Stone carving for me was a fiasco—the activity was slow, demanded more  patience than I could muster at the time, I found it impossible to visualize  (if you want to carve a bear, just cut away everything that doesn’t look like a bear), and I found it physically difficult to use the heavy tools. The number of blows I dealt with hammer and chisel can be counted on my fingers and toes—I did not take to this and have nothing to show for it. As for the painting—well duh—I can’t draw! My one and only completed acrylic on masonite was a nightmare—a sort of forest green and sea foam thunder storm (you had to have been there, I trashed it years ago). The stone carving and painting attempts were inspired by artist Vijali Hamilton who has a different way of seeing than most of us. This  large carving/painting in a sandstone cliff in the Malibu Mountains was created in the late 1970’s by Vijali.   

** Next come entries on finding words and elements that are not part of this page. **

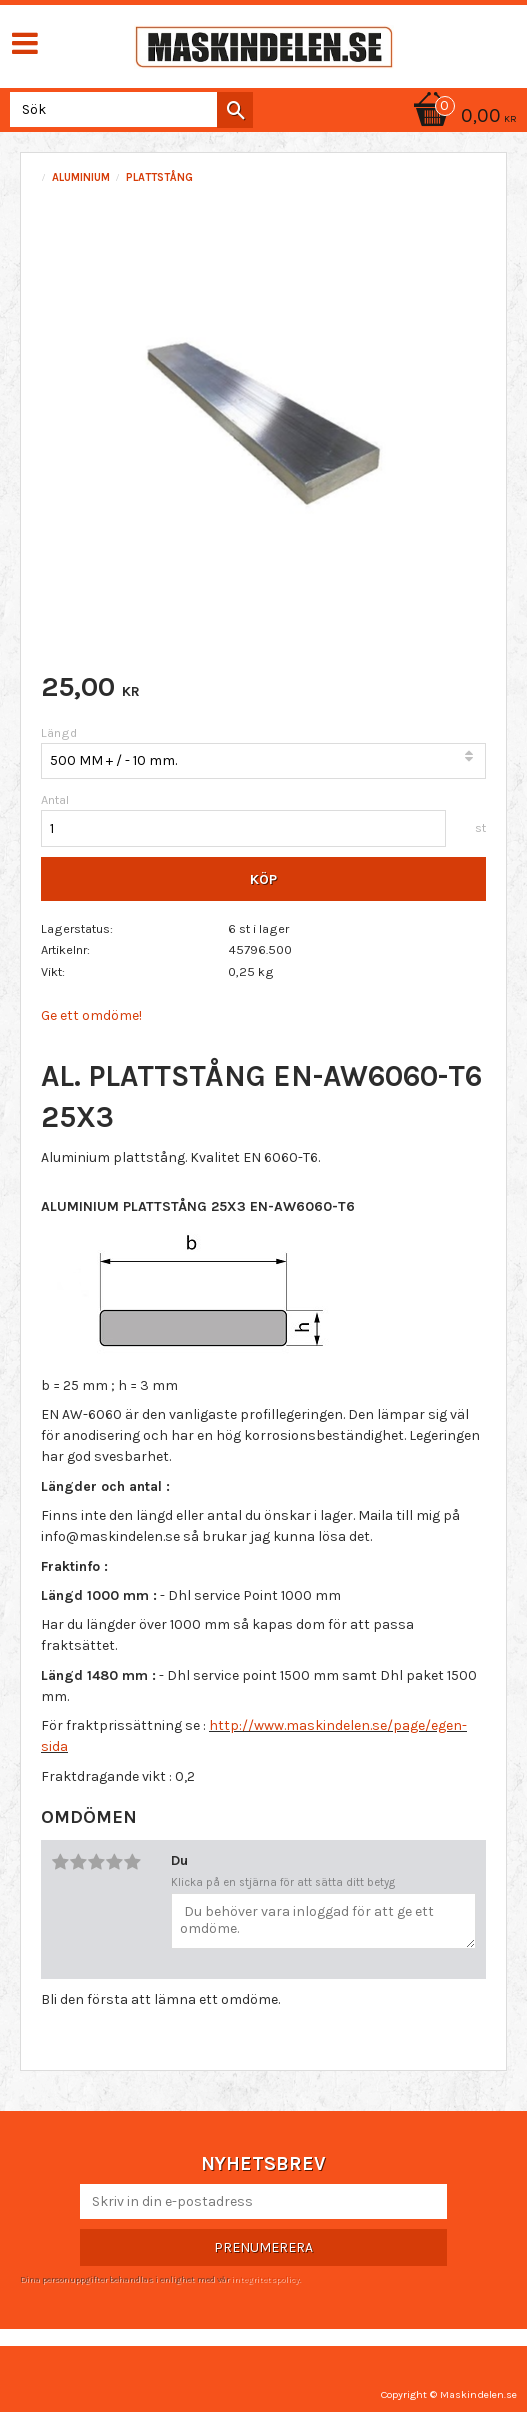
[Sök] (235, 110)
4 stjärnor (114, 1862)
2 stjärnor (78, 1862)
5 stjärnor (132, 1862)
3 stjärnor (96, 1862)
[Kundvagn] (462, 117)
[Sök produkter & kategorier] (127, 109)
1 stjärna (60, 1862)
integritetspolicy (265, 2279)
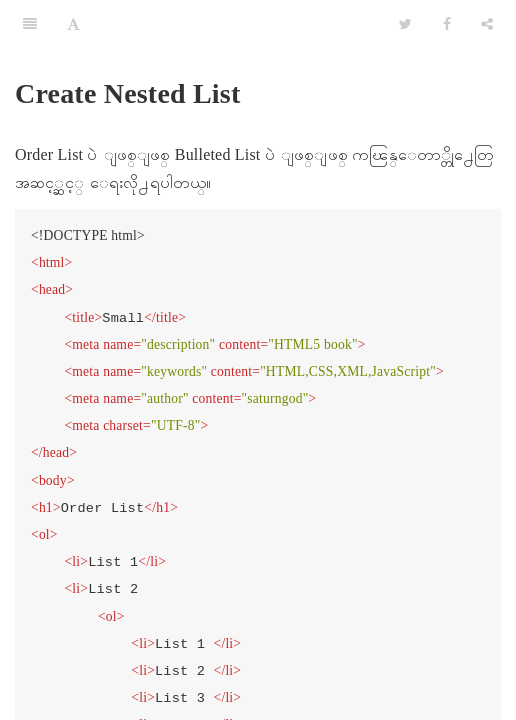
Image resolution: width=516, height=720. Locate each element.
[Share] (487, 25)
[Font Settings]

Spirit Within Matter  by Vijali
It is exciting for me to see how it turned out as I only saw it in it’s earliest stages back then—under Vijali’s guidance, some of the tentative first “whacks” with hammer and chisel were done by me. As I recall, the piece is very large—maybe about 4 to 4.5 feet across and 3.5 feet high.  Vijali  has created an amazing series of similarly themed works in all sizes, from small hand-sized stones to enormous carvings in outcroppings of rock overlooking oceans, deserts and jungle landscapes all over the world, many painted, as is the Malibu work, with gradations of blue creating a giant eye or window illusion through the solid “matter” of the stone to reveal the “spirit”  it contains. (My apologies to Vigili for this half-assed description of her incredible art. Go to her website if you want to understand more about her work    www.worldwheel.org



1 comment:

  1. Hi there. Just found your blog. I have to agree with your college roommate about you being "craftsy." It's such good to hear that despite your difficulties in finding the right art/craft form for you, you never gave up on your pursuit to learn and I admire you for that. Thanks for sharing this one.